La malaria è una malattia antica che ha profondamente plasmato la storia dell'umanità. Solo nel 2023 sono stati segnalati 263 milioni di casi in 85 paesi endemici, con 597.000 decessi1. La malattia è causata da protozoi parassiti del genere Plasmodium, appartenenti al phylum Apicomplexa. Tra le cinque specie che infettano gli esseri umani - P. falciparum, P. vivax, P. knowlesi, P. ovale e P. malariae - P. falciparum e P. vivax rappresentano la maggior parte dei casi. P. falciparum è associato a malaria grave ed è predominante in Africa, mentre P. vivax ha la più ampia distribuzione geografica, essendo più diffuso in Sud Americae in Asia.
La complessità del ciclo di vita del Plasmodium , che coinvolge più fasi di sviluppo in due ospiti, ne facilita la trasmissione e la persistenza nelle regioni endemiche3. Un passaggio critico in questo ciclo è la transizione dall'uomo alla zanzara vettrice, che la rende un obiettivo chiave per l'intervento. La trasmissione inizia all'interno dell'ospite umano, dove si sviluppano gli stadi sessuali del Plasmodium quando i merozoiti si differenziano in gametociti maschili e femminili. Dopo l'ingestione da parte di una zanzara, i segnali ambientali innescano l'attivazione dei gametociti e la formazione di gameti, portando alla fecondazione nel lume dell'intestino medio. Lo zigote risultante si differenzia in un oocinete mobile, che invade attivamente l'epitelio dell'intestino medio e si sviluppa in un'oocisti all'interno della lamina basale. All'interno dell'oocisti vengono generati migliaia di sporozoiti che vengono successivamente rilasciati nell'emolinfa, permettendo loro di migrare verso le ghiandole salivari. Lì, gli sporozoiti invadono le cellule acinose e si spostano nel lume della ghiandola, dove rimangono fino a quando la zanzara non prende il suo prossimo pasto di sangue, trasmettendo il parassita alla pelle umana4.
La ricerca di nuove strategie di blocco della trasmissione (TB) è fondamentale, dati i limiti dei farmaci disponibili e la crescente resistenza agli antimalarici5. I metodi di screening tradizionali, come le infezioni da zanzare, l'analisi microscopica manuale o l'incorporazione di ipossiantina radioattiva, sono laboriosi, difficili da standardizzare e inadatti per applicazioni ad alto rendimento 6,7. Approcci più recenti che utilizzano il rilevamento basato sulla fluorescenza (ad esempio, la colorazione del DNA o i reporter GFP) hanno migliorato l'efficienza, ma rimangono sfide significative nella valutazione dei composti che prendono di mira gli stadi sessuali del parassita 6,7,8.

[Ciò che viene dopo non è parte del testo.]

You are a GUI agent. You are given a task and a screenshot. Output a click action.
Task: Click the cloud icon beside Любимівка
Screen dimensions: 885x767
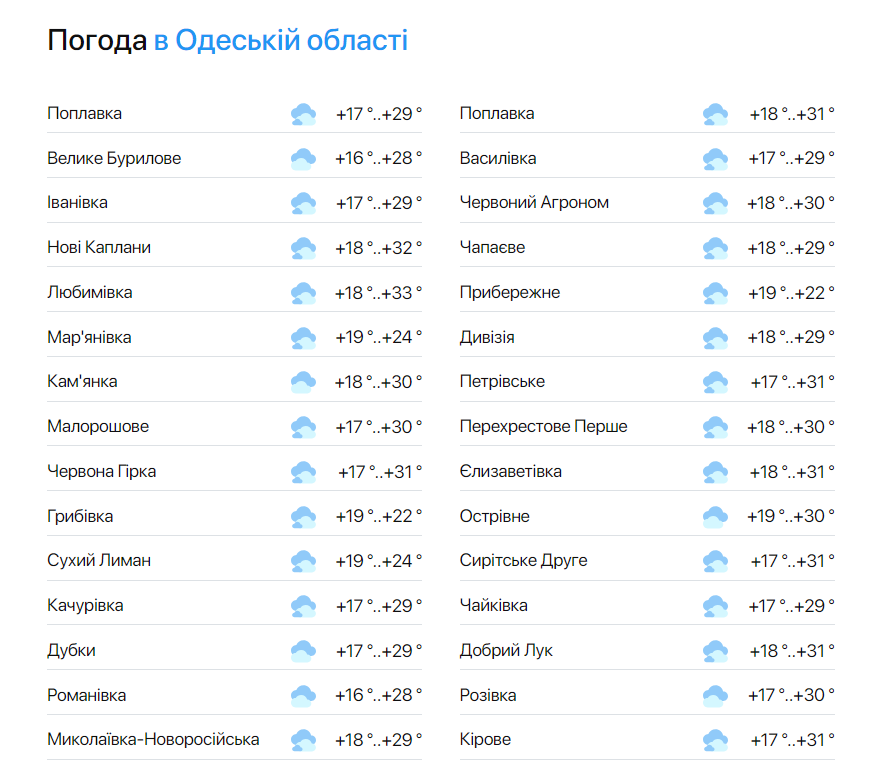click(x=303, y=291)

Per affrontare queste sfide, è stata sviluppata una linea transgenica di P. berghei che esprime nanoluciferasi (nLuc), denominata Ookluc 8. In questo sistema, il gene nLuc è posto sotto il controllo del promotore della proteina correlata a Circumsporozoite e TRAP (CTRP) specifico per l'oocinete, che viene attivato negli zigoti, portando alla produzione di nLuc che inizia circa 6 ore dopo l'attivazione dei gameti e raggiunge il picco 24 ore dopo il saggio di conversione8. Questo design consente la quantificazione automatizzata e basata sulla luminescenza della vitalità del parassita poco dopo la fecondazione, eliminando la necessità di manipolazione diretta del vettore, e facilita lo screening ad alto rendimento di migliaia di composti8.

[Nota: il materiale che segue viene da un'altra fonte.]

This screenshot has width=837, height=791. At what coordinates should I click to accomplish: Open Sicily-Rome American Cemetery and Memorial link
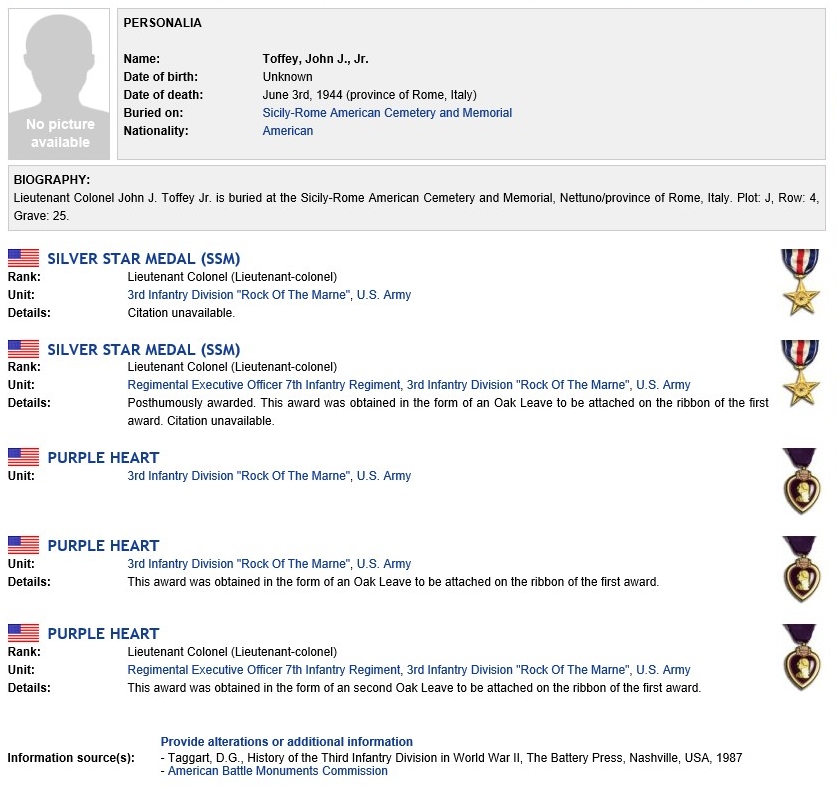coord(387,113)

Sebbene l'espressione di nLuc avvenga indipendentemente dalla vitalità dell'oocineta, limitando il rilevamento di composti che influenzano specificamente le fasi successive come la morfogenesi dell'oocineta, Ookluc rimane altamente efficace per identificare i composti della TB che mirano alla gametogenesi, alla ricombinazione sessuale o alla sopravvivenza del parassita all'interno della zanzara, compresi gli agenti che inducono la produzione di specie reattive dell'ossigeno. Studi precedenti hanno convalidato questo sistema identificando con successo composti noti per inibiregli stadi sessuali 9,10,11,12,13,14,15 del Plasmodium. Pertanto, Ookluc rappresenta una piattaforma solida e innovativa per lo screening ad alto rendimento degli stadi sessuali del Plasmodium, facilitando la scoperta di nuovi composti della TBC e facendo avanzare gli sforzi verso l'eliminazione della malaria nei prossimi anni8. Questo protocollo delinea l'applicazione del sistema Ookluc per lo screening farmacologico e la determinazione della concentrazione inibitoria del 50% (IC50).